Zu Beginn meiner Schwangerschaft hatte ich noch eine ganz andere Einstellung dazu. Auch ich war mir sicher, dass ich, wie alle anderen, in einem Krankenhaus gebären müsste. Etwas anderes kam für mich gar nicht infrage, denn ich wollte auf Nummer Sicher gehen. Wir schauten uns einige Krankenhäuser an, die infrage gekommen wären und gingen zu vielen Info-Abenden. Da merkte ich schon, dass dies nicht meiner Vorstellung einer Geburtsumgebung entsprach. Also hörte ich mir doch noch einmal an, was mein Mann über das Geburtshaus recherchiert hatte. Daraufhin schauten wir uns auch das Geburtshaus an. Schon als ich reinkam, fühlte ich, wie anders die Atmosphäre war. Es war viel familiärer und eben fast so, als wäre man einfach bei jemandem zu Hause. Zwar war ich mit Skepsis dorthin gegangen, doch es fühlte sich einfach richtig an und ich wusste schon bald (ähnlich wie mit dem HypnoBirthing Kurs), dass ich genau das wollte. Dieses Gefühl bestätigte sich dann auch im Nachhinein. Natürlich ist es wichtig, dass man sich bei dieser Entscheidung wohlfühlt. Man sollte sich für die Geburtssituation entscheiden, bei der man sich sicher und angstfrei fühlt. Ist dies das Krankenhaus, das eigene Zuhause, dann ist es auch das richtige.
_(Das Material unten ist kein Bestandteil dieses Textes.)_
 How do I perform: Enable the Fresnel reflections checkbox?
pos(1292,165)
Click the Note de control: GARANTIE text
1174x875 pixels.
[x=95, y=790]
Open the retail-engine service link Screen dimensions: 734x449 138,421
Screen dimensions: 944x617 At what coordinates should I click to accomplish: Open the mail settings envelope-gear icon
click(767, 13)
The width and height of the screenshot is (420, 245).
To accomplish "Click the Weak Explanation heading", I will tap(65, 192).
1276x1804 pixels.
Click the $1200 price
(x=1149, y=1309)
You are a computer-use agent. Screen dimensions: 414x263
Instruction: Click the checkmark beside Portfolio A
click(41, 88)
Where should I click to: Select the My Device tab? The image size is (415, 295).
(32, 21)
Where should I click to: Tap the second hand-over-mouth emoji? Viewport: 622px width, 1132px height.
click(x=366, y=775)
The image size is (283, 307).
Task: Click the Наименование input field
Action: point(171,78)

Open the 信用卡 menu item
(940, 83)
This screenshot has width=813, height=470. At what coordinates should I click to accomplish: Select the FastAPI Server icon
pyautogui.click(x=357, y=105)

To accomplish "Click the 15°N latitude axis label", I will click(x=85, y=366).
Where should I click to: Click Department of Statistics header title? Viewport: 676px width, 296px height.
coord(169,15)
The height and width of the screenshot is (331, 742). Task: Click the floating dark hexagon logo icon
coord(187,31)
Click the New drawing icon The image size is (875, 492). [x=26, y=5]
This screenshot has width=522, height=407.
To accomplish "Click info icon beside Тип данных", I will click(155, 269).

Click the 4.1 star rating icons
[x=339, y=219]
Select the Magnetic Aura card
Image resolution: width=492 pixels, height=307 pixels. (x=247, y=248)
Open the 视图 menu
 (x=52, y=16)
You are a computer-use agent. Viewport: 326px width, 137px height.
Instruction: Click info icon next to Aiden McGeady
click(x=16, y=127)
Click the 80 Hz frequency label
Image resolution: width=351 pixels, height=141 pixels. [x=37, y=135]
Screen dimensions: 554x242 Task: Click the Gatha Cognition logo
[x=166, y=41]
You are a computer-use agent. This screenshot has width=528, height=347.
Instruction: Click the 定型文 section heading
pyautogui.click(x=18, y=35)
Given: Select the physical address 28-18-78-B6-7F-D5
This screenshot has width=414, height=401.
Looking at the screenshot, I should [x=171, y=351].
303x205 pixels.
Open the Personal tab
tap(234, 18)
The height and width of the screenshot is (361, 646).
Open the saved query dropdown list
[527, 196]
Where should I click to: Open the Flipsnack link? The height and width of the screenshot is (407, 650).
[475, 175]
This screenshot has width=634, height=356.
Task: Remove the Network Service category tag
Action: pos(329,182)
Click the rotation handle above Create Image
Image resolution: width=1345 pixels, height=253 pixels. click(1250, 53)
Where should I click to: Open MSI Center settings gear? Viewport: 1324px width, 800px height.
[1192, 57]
Es muss sich eben richtig anfühlen. Und sollte man aus verschiedenen Gründen für eine Geburt im Geburtshaus nicht geeignet sein (das könnte ein Verdacht auf eine mögliche Komplikation Seitens des Babys sein; die Lage des Kindes; Vorgeschichte der Mutter o.a.), kann man sich mit dem Krankenhaus-Personal im Vorfeld gut besprechen, wie man sich seine Geburt wünscht und wie z.B. die Umgebung gestaltet sein soll.

Vorab die Geburtswünsche besprechen

Denn, alles, was man vorher klärt, muss man nicht während des Geburtsprozesses ausdiskutieren. Dabei kann man auch gut hinhören, wie kooperativ und bemüht sich das Personal zeigt. Hierfür möchte ich noch einmal auf den HypnoBirthing Geburtsvorbereitungskurs hinweisen, in dem genau diese Anliegen intensiv bearbeitet werden. Und bitte fühlt euch eingeladen, auch zu diesem Thema eure Erfahrungen mit anderen zu teilen! Vielleicht habt ihr auch konkrete Informationen zu anderen Geburtshäusern, die ihr hier mitteilen könnt.
Es gibt ein Buch zu diesem Thema, das ich euch empfehlen möchte: „Hausgeburt und Gebären im Geburtshaus: Mit Erfahrungsberichten von Frauen, die Mut machen“ von Christine Trompka (19,70€ oder vielleicht gebraucht?).
Also dann, auf in den Info-Abend-Trubel. Da ist wirklich immer richtig viel los!